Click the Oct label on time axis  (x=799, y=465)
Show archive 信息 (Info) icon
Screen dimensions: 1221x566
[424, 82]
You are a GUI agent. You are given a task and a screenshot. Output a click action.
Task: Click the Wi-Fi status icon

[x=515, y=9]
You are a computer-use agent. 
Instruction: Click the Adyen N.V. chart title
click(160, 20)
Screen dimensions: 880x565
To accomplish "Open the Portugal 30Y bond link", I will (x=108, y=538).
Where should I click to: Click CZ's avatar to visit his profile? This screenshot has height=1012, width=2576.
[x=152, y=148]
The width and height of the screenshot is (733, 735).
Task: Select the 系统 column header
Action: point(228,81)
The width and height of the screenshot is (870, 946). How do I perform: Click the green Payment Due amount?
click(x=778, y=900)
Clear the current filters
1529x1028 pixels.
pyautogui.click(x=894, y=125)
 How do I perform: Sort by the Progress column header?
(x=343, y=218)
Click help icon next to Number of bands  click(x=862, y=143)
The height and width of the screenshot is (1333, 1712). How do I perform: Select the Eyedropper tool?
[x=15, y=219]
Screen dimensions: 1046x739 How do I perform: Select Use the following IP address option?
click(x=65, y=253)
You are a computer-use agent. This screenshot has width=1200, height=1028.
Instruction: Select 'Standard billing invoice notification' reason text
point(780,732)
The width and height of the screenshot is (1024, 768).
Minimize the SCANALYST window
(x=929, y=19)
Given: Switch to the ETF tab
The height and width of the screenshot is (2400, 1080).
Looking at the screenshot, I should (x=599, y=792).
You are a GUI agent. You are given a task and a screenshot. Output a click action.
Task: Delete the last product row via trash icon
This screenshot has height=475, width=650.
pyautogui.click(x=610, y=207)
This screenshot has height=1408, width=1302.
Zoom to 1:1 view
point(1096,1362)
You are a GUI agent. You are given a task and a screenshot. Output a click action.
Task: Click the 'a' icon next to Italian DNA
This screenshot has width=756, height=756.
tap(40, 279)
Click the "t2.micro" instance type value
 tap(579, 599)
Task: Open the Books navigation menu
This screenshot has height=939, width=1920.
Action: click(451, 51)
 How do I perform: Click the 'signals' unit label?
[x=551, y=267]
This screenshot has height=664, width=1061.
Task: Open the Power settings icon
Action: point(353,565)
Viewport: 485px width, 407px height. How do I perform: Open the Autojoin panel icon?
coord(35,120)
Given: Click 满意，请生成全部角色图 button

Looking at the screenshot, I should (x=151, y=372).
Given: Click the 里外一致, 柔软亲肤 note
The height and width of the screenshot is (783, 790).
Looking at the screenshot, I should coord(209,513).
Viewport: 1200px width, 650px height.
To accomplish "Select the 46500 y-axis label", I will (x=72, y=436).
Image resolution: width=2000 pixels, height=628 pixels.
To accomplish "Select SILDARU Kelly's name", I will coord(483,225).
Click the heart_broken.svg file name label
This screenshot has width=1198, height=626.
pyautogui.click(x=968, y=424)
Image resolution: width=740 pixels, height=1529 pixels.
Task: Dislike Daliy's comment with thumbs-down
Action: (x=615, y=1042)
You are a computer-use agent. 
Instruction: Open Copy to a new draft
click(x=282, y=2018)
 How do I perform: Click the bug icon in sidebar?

-------

- [Task prompt]: For every line above that includes the word "next", return the line.

- [Solution for this problem]:
Click help icon next to Number of bands  click(x=862, y=143)
Task: Click the 'a' icon next to Italian DNA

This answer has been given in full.